For more on the 2012 Columbia School Board Election, click here.
COLUMBIA — Three new candidates have announced their plan to run for the Columbia School Board in the April 3 election.
Paul Cushing, 49, Russ Tandy, 61, and Melvin Blase, 77, join Rex Cone and incumbent Christine King as candidates for the two open spots on the board. The filing deadline was 5 p.m. Tuesday.
Cushing, who works in information technology at Miller’s Professional Imaging, said he decided to enter the race after wondering how a proposed increase in the property tax levy would affect him and the community.
"I want to become involved," said Cushing, who does not have children. "I want to see what’s going on, and I want to see if I can help."
Cushing is interested in seeing more parental involvement, and although Cushing has complimented Columbia Public Schools as a system, he sees areas that could be improved.
"We are not excelling at educating all the kids the way they should be," Cushing said.
Tandy, a retired registered nurse, said one of his primary concerns is students who graduate without the basic skills they need to succeed.
"I think we’ve let them down," Tandy said, whose children attended Columbia Public Schools and whose grandson goes to Cedar Ridge Elementary School.
Tandy said he wants to look at how changes in philosophy about education might be contributing to this.
He, too, believes Columbia schools are doing a good job. But he said they can become even better.

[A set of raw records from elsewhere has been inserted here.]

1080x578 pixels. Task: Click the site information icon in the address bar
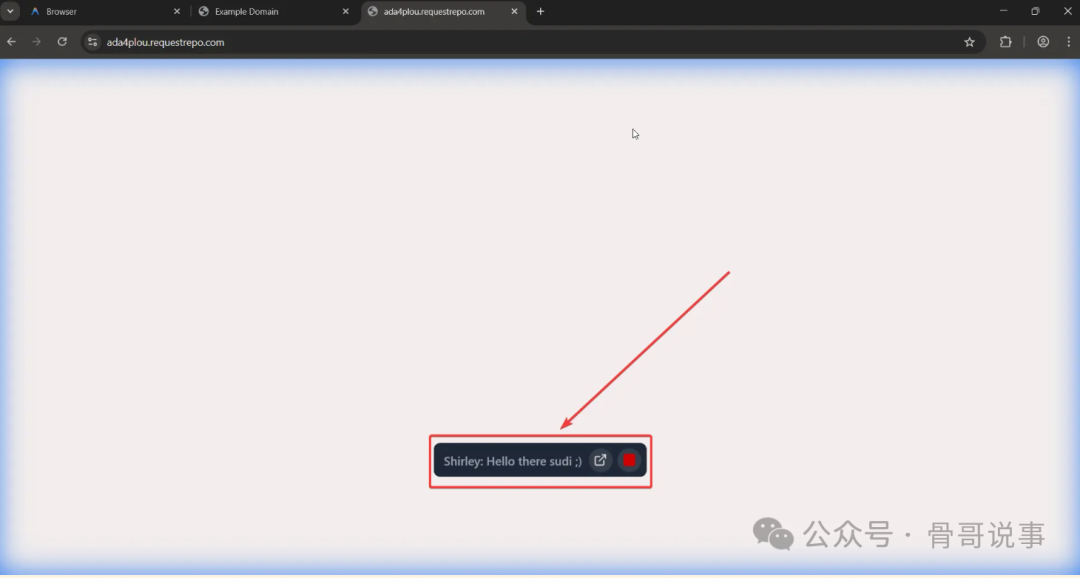coord(91,42)
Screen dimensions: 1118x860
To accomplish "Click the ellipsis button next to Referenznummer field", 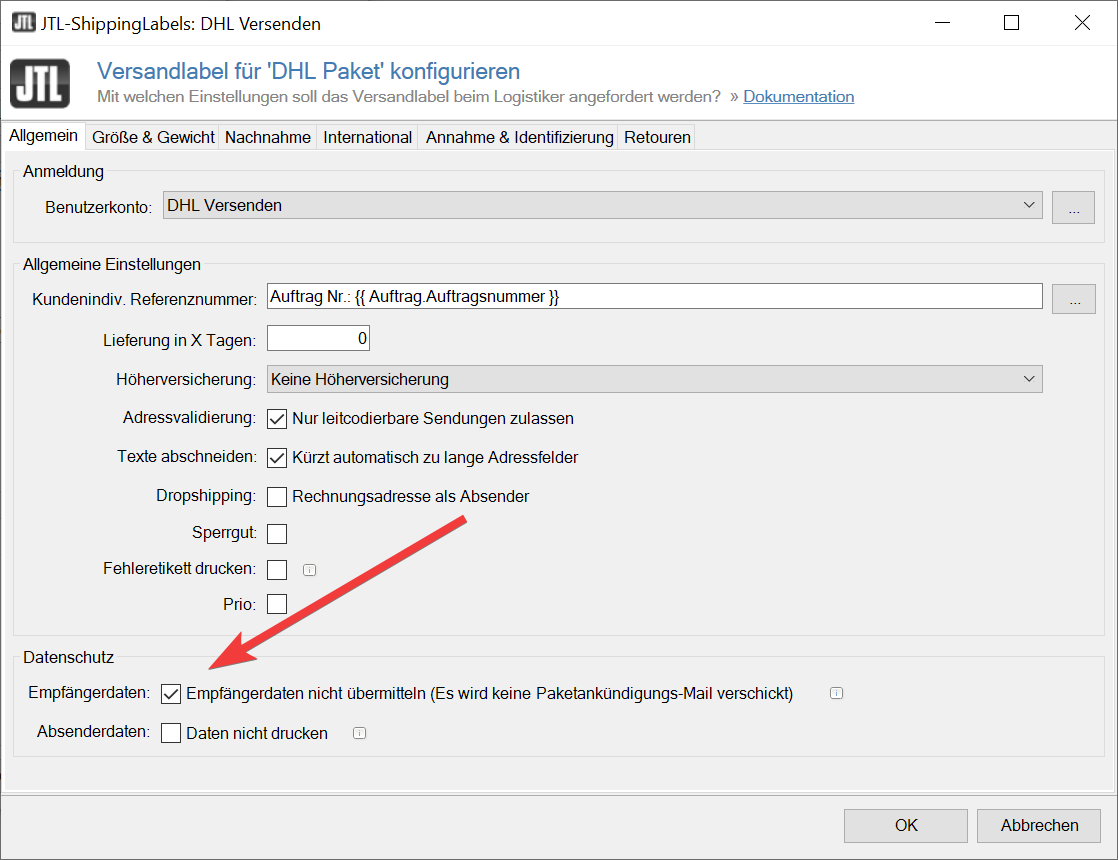I will [1073, 298].
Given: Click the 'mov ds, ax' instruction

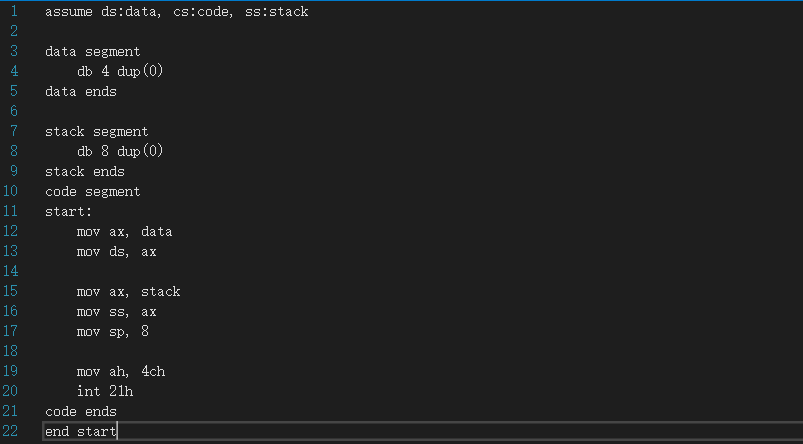Looking at the screenshot, I should pyautogui.click(x=116, y=252).
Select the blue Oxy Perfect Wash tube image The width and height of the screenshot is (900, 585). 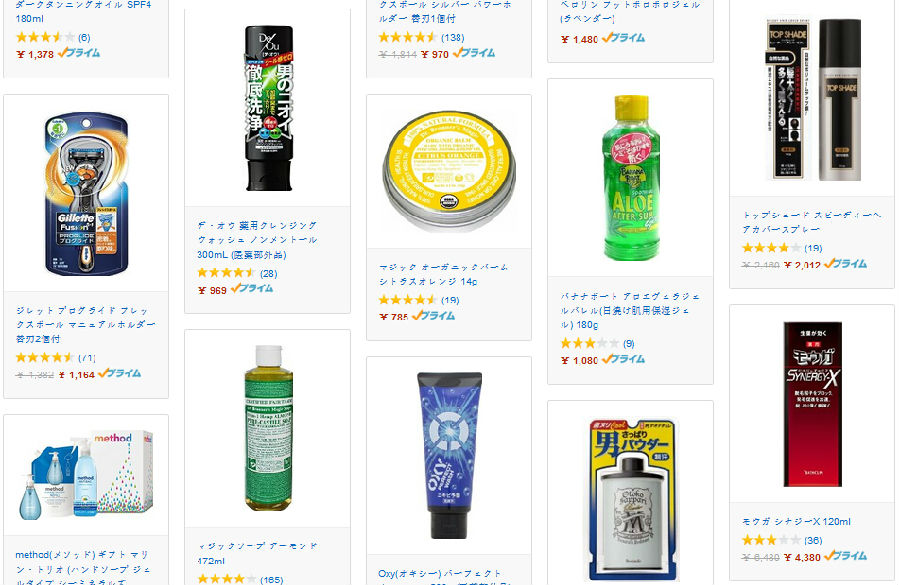pyautogui.click(x=449, y=455)
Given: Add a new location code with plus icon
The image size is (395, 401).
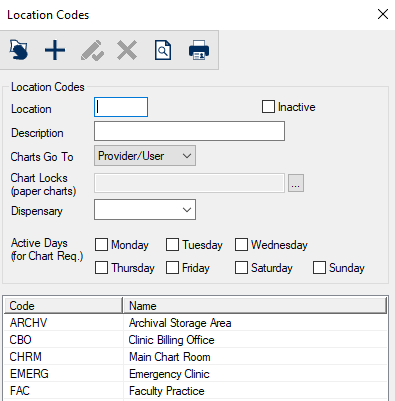Looking at the screenshot, I should tap(55, 50).
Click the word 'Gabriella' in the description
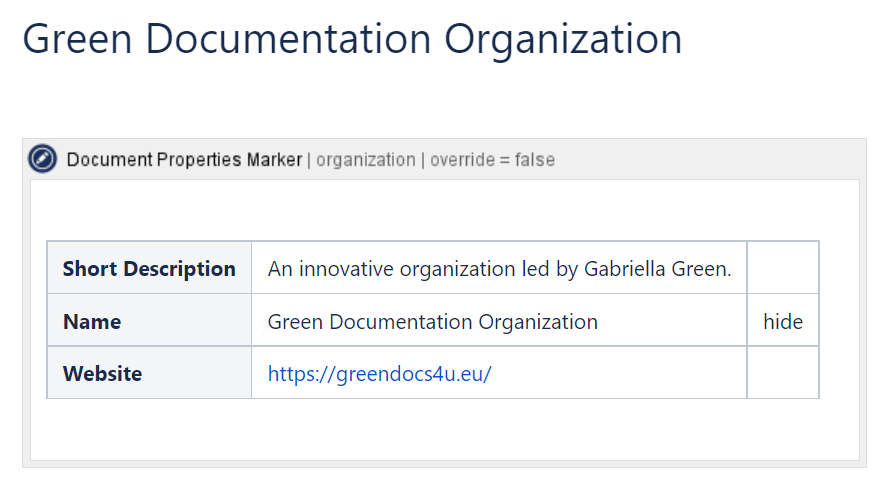This screenshot has width=890, height=490. coord(622,269)
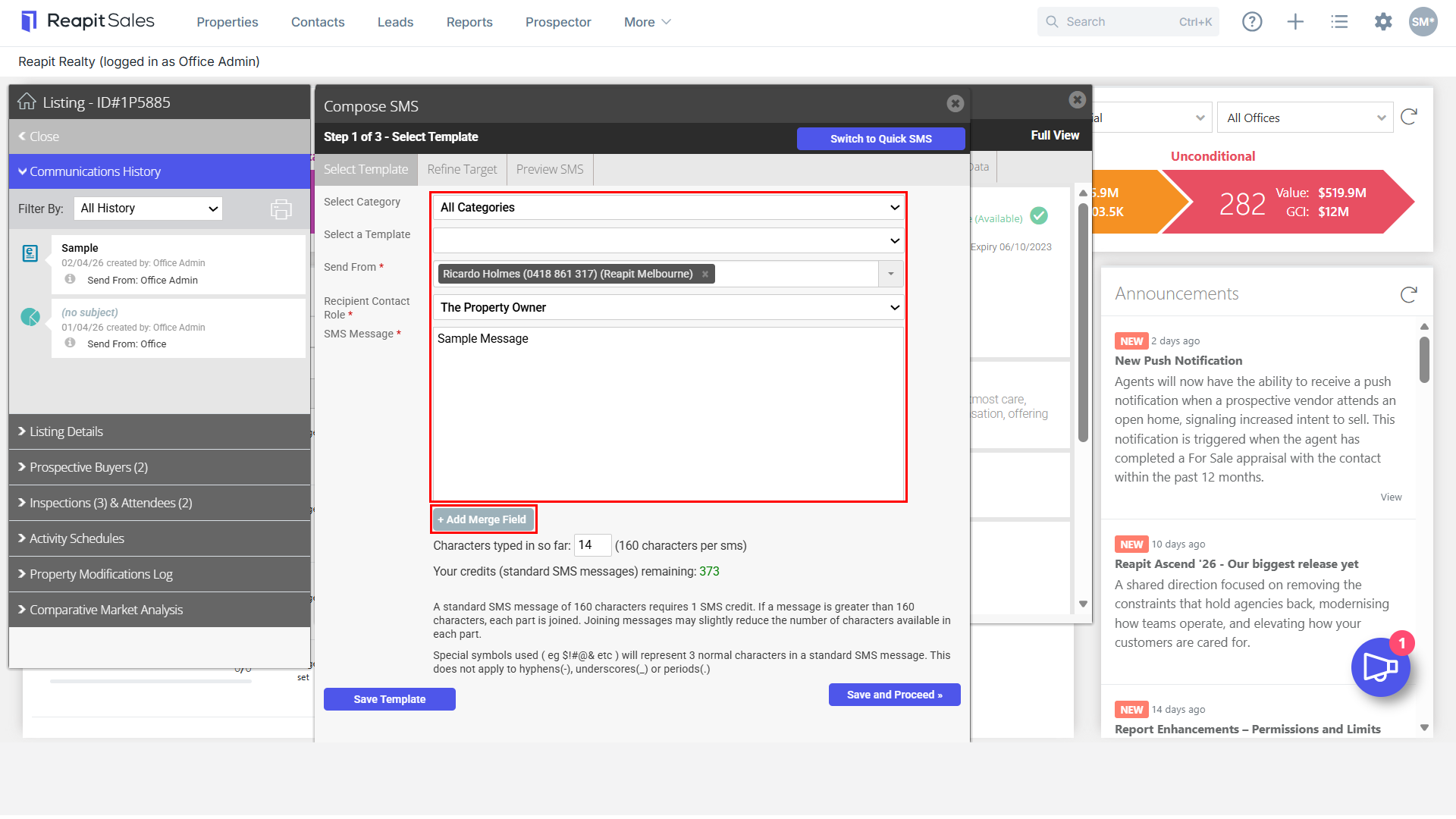Switch to the Refine Target tab
1456x819 pixels.
[x=462, y=169]

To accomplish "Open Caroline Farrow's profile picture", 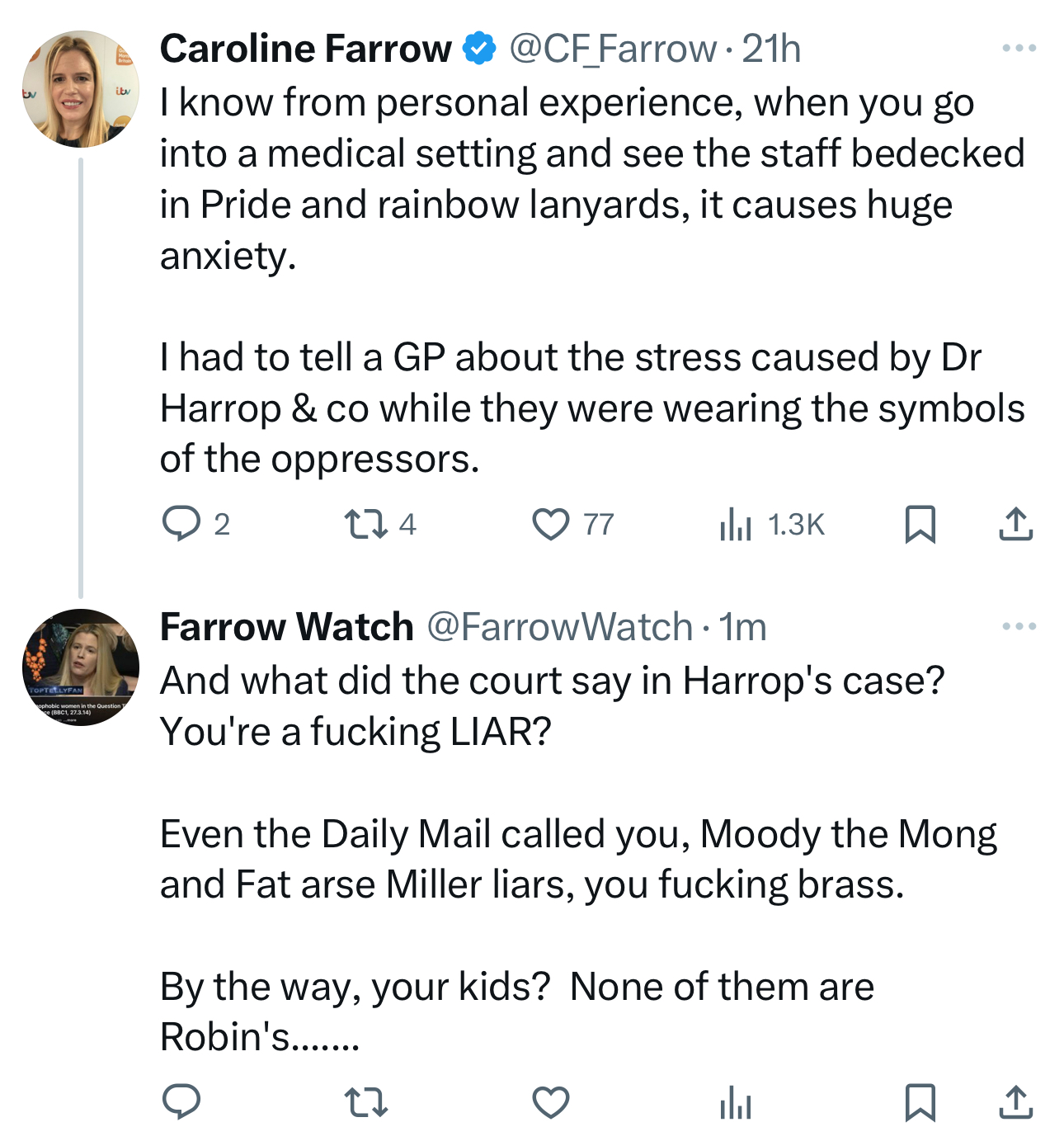I will point(81,89).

"We could certainly make it an enviable place to have your children go to school," he said.
Melvin Blase, a retired teacher, researcher, author and adviser to developing countries, said he sees his decision to run as a way to give back to the public education system.
“It’s made me what I am,” he said.
Blase had three children graduate from Hickman High School.
He said he wants to contribute four different ideas in his bid for the school board: improving “excellence in teaching,” educating people to fulfill care-giving roles, addressing the potential effects of development on the "rural-urban fringe" and finding new sources of funding — both monetary and other resources.